Monday, May 07, 2012

The Danger of American Exceptionalism


American exceptionalism has never gone completely unexpressed. Exceptionalism is present in many forms. The jingoistic saber-rattlers clamoring for war at various instances in our history kicked an extant philosophical movement into overdrive. To them, the United States is uniquely qualified to lead ceaseless military or diplomatic action and emerge victorious, the most powerful and influential, with nary a scratch to show for it. Most of this belief is bluster, the sort of important-sounding but meaningless rhetoric advanced by blowhards and gasbags.

Even at our most placid times, we’ve still been told that our national is special and different. For a long time, we proudly recited that we were a nation of immigrants. We even memorialized this ideal with the building of the Statue of Liberty. Terms like “melting pot” once were used to illustrate this greater point.

The United States has the largest population of immigrants in the world—over 38.5 million people living in the United States are first-generation immigrants, although on a percentage basis the immigrant population ranks 48th in the world. On an annual basis, the United States naturalizes approximately 898,000 immigrants as new citizens, first in the world in absolute terms, and 8th in the world in per capita terms. From 1960 to 2005, the United States was ranked first in the world for every five year period but one for the total number of immigrants admitted—overall, since 1995, the United States has admitted over 1 million immigrants per year.

Of the top ten countries accepting resettled refugees in 2006, the United States accepted more than twice as many as the next nine countries combined, approximately 50,000 refugees; in addition, on average, over 100,000 refugees per year were resettled annually between 1990 and 2000; further, over 85,000 asylum seekers annually come to the United States in search of sanctuary, of which approximately 45% are successful in obtaining.


These statistics call into question one especially prevalent and popular argument. Immigration has been generally allowed in the United States, provided, of course, it never deprived the so-called natural born citizen of his or her fully privileged status. The definition of that status or that deficiency has varied dramatically over time. Immigration has been restricted severely multiple times in our history, often for the sake of political expediency.

The qualifying factors for naturalization have changed considerably, too. Whether immigrants were allowed to settle here depends whether they were viewed by the powers that be as necessary for continued American growth or as impediments to a feared loss of economic gains.

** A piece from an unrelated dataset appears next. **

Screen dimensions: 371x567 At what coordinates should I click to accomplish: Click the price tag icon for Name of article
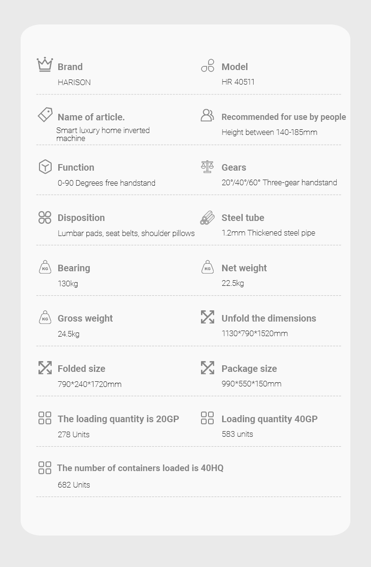(x=45, y=115)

We’ve informed the world for years and years that our unique experiment in Democracy is the original and best. We’ve culturally sold the idea alongside our consumer goods and knack for advertising. The hardest sell of all has been especially prominent during election year rhetoric. Being proud to be an American is one thing. Blind devotion is very different. This desire to let politicians speak in place of hard facts reduces debate to trifling cliches and fisticuffs.

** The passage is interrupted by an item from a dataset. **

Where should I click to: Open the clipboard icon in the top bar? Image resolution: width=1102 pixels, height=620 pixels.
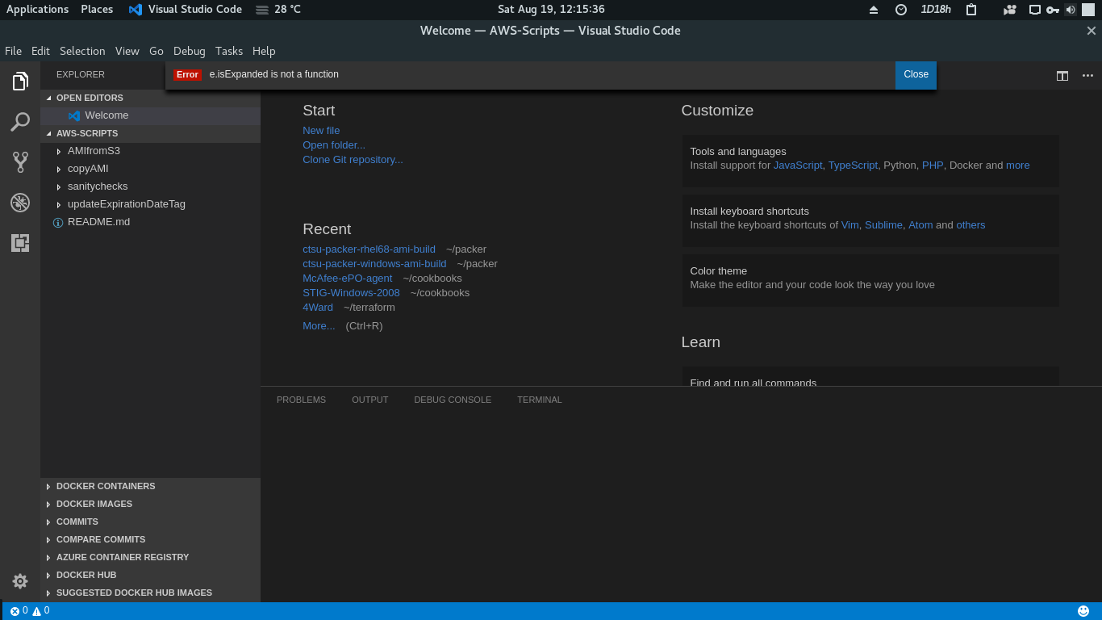971,10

Even observant liberals can make mistakes around this idea. The United States, over the decades, has built a solid mythology around itself, which is the envy of any border fence ever devised by human hands. Nor is this an uncommon compulsion. New nations often spell out policy in order to legitimize their gains, goals, and basic identity. However, pride in country rarely stops with pride in self.

For 236 years, it is true in our dealings with more established countries we’ve sometimes come across like arrogant upstarts. But it’s also factual that the ultimate success of our Democratic system, even though the brand has grown damaged, has nonetheless persisted. We have had no revolutions, no coups, and no dictatorial control. Our earliest leaders were afraid that the radical phase of the French Revolution would assert itself on these shores, yet it did not. Cynical progressives often today hint darkly of the final days of the United States of America. Such things must happen, but the end is not yet.

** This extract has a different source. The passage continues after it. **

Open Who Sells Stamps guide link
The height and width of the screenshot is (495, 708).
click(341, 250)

In the meantime, we continue to disagree about how exceptional we are, and what that exceptionalism even means. Americans have been already called to war by one President to make the world safe for Democracy. Three hundred years prior to that, a Puritan leader named John Winthrop wrote that we were God’s country. To him, and to others who followed Winthrop, our nation is still a shining city on a hill.

It is understandable, even enviable that the landed, educated, elite men who set forth a new nation thought so much of their new creation. To this day, anyone with the skills and drive to build something out of nothing would surely rate the importance of their own work about as highly. Forming any new nation is a Frankenstein's monster of a sort. What these men established reflects highly upon them.

And yet, it has been said numerous times of Thomas Jefferson that he loved the common man, but at a distance. Leaders like Jefferson held a snobbish viewpoint, believing that the common person lacked the skills necessary to run any government in their new creation, on any level.

This supposedly egalitarian society was never as fair or equitable as it was said to be. That it has grown corrupt and unwieldy now in the 21st Century surprises few. Faction and competition grew to two competing parties, the same two that exist today. The names may be a little different, but the basic disagreements persist. Oversimplying the heart of the debate reveals one party who trusts government more than capital and the other who trusts capital more than government.

This hearty argument grows explosive quickly and needs no additional flint or tinder. Detonation doesn’t help us. Being proud Americans and refusing to adopt conceit in place of justified pride may stave off future conflagrations or bad Presidents. We can be proud of our country without having to adopt a braggart’s pose. And, for better or for worse, we can see push past the spin to the truth. Nothing says responsible citizen like keeping one’s mind open.